Truss Bridges on Curves

When it is necessary to locate a truss bridge on a curve, designers should give special consideration to truss spacing, location of bridge centerline, and stresses.
For highway bridges, location of bridge centerline and stresses due to centrifugal force are of special concern. For through trusses, the permissible degree of curvature is limited because the roadway has to be built on a curve, while trusses are planar, constructed on chords. Thus, only a small degree of throw, or offset from a tangent, can be tolerated.
Regardless of the type of bridge, horizontal centrifugal forces have to be transmitted through the floor system to the lateral system and then to supports.

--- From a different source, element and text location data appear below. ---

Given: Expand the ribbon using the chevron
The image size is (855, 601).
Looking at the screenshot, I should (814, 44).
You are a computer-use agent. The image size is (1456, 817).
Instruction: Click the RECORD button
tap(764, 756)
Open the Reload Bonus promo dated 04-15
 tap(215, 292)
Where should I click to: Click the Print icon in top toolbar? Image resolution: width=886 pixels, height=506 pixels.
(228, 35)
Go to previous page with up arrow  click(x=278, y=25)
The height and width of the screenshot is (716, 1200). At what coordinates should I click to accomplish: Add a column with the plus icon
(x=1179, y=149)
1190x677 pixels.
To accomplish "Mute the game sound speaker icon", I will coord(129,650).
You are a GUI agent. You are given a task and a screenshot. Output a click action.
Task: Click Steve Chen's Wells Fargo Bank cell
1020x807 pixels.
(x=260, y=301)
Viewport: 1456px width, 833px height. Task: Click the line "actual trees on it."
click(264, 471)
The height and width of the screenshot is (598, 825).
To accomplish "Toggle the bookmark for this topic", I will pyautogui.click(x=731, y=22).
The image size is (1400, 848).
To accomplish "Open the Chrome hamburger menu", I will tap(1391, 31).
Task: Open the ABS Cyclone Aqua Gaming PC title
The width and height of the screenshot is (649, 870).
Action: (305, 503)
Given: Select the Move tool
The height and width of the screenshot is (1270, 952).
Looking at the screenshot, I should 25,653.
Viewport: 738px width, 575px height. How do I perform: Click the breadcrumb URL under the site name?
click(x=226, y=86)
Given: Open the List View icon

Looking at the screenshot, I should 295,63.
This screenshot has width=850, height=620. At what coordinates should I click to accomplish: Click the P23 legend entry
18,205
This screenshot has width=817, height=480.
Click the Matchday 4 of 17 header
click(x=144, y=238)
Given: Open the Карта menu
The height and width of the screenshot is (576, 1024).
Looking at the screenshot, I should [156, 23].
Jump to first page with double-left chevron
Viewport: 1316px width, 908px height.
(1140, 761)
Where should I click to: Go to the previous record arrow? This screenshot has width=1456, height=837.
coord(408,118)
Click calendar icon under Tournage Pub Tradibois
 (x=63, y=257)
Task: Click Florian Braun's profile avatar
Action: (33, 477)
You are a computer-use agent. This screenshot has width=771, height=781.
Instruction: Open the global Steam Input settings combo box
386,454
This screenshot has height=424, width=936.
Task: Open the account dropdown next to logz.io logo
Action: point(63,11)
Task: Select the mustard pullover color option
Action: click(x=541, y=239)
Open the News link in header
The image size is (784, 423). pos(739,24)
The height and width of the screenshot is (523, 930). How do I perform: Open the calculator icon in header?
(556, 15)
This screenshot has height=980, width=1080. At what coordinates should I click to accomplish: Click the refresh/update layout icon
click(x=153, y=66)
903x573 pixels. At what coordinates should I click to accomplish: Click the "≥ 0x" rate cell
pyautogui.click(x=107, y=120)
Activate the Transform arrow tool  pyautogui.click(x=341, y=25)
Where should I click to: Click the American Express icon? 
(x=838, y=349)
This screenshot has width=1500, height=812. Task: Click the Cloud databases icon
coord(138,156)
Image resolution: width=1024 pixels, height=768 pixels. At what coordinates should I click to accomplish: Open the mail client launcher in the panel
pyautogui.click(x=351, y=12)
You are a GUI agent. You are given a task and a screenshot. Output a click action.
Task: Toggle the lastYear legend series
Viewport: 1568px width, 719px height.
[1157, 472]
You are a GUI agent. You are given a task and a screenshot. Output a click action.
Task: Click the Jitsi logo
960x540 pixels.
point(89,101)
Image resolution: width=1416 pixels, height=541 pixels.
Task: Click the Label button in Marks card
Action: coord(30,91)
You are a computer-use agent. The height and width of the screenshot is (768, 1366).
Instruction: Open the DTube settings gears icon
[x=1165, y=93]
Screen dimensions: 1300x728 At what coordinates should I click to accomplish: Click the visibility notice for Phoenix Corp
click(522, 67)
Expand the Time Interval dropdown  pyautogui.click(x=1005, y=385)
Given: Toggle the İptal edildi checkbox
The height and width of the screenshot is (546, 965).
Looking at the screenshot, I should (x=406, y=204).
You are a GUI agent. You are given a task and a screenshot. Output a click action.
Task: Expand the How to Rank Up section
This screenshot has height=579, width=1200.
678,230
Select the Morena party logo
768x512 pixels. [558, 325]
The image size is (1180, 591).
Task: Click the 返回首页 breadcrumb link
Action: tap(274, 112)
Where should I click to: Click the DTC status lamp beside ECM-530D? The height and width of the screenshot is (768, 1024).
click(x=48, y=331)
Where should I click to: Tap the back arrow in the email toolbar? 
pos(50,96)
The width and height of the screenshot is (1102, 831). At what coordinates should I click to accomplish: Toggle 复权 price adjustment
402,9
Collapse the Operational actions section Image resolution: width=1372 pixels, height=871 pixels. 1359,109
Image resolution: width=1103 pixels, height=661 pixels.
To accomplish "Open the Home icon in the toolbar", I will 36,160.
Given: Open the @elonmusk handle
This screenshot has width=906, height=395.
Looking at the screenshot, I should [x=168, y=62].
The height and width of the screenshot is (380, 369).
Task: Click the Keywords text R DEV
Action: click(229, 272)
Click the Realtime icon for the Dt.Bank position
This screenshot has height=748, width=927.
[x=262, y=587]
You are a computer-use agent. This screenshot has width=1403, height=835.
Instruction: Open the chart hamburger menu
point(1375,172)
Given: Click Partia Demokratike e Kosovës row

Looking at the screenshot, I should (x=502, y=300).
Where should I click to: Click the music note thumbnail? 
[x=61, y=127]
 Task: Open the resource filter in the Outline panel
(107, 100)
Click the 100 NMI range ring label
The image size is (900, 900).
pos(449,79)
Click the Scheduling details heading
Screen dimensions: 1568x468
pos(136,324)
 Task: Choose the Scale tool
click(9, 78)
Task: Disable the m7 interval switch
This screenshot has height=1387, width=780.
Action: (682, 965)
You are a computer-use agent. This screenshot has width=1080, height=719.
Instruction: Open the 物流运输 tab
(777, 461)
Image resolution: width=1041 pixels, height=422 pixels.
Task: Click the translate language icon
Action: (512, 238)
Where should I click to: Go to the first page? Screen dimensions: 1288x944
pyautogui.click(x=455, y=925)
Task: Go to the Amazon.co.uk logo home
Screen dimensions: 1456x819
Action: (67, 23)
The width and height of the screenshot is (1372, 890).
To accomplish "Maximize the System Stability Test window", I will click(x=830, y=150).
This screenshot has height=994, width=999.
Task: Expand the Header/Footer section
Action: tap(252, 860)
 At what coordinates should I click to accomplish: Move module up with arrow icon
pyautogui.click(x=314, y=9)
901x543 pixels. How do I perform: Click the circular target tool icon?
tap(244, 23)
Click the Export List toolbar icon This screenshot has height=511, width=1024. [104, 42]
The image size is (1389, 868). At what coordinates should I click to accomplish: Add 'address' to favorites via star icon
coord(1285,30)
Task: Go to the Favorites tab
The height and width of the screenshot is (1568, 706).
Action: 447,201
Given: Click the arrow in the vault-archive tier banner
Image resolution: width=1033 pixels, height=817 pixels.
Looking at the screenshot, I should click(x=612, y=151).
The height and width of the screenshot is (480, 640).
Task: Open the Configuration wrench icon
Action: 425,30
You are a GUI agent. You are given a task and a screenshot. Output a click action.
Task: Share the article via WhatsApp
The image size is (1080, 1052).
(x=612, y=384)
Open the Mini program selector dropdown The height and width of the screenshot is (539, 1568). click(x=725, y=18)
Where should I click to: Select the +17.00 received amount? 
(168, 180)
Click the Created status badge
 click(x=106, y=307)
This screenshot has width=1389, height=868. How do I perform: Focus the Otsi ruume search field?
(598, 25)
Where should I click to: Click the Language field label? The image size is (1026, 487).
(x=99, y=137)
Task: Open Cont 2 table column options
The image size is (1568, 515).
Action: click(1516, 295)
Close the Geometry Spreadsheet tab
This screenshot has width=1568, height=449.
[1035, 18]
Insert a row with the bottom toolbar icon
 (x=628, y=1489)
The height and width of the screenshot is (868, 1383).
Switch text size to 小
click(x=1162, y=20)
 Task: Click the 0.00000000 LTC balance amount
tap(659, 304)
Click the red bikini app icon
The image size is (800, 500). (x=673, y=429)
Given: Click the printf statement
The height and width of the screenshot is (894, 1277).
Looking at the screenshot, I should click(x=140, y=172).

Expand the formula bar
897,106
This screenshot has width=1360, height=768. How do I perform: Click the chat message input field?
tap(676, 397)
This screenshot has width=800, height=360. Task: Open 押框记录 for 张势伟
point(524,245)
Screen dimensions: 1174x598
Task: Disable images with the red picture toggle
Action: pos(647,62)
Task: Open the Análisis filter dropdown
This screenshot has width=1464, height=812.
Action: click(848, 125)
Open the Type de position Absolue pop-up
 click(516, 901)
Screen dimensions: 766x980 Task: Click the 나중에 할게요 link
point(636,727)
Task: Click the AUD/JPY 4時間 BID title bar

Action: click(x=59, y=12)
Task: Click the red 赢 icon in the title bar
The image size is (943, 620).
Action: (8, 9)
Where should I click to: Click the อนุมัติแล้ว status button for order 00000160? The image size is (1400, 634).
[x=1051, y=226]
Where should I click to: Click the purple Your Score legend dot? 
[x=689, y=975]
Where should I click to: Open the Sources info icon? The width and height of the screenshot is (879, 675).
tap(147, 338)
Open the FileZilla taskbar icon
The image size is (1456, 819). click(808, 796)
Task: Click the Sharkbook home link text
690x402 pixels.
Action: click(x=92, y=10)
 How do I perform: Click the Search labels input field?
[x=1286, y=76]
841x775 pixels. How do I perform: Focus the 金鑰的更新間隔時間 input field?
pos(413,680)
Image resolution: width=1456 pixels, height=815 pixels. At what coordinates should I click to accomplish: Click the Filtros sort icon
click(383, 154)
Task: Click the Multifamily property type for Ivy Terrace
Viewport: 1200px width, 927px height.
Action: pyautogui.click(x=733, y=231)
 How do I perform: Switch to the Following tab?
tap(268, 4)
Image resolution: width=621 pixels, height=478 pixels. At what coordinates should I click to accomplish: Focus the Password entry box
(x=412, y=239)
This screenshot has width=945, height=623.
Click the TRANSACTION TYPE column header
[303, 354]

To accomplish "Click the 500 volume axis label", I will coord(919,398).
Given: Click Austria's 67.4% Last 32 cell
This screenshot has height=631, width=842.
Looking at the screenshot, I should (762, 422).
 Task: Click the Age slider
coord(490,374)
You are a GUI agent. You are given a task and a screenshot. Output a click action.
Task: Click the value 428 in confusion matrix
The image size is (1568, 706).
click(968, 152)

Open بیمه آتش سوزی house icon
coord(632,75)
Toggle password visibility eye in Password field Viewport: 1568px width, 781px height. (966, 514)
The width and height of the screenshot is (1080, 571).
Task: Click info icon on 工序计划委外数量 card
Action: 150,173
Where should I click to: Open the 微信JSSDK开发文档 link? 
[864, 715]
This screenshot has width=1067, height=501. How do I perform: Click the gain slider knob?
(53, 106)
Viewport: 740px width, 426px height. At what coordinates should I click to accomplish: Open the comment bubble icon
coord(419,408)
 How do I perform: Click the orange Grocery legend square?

For railroad truss bridges, truss spacing usually provides less clearance than the spacing for highway bridges. Thus, designers must take into account tilting of cars due to superelevation  and the swing of cars overhanging the track. The centerline of a through-truss bridge on a curve often is located so that the overhang at midspan equals the overhang at each span end. For bridges with more than one truss span, layout studies should be made to determine the best position for the trusses.
Train weight on a bridge on a curve is not centered on the centerline of track. Loads are greater on the outer truss than on the inner truss because the resultant of weight and centrifugal force is closer to the outer truss. Theoretically, the load on each panel point would be different and difficult to determine exactly. Because the difference in loading on inner and outer trusses is small compared with the total load, it is generally adequate to make a simple calculation for a percentage increase to be applied throughout a bridge.
Stress calculations for centrifugal forces are similar to those for any horizontal load.
Floorbeams, as well as the lateral system, should be analyzed for these forces.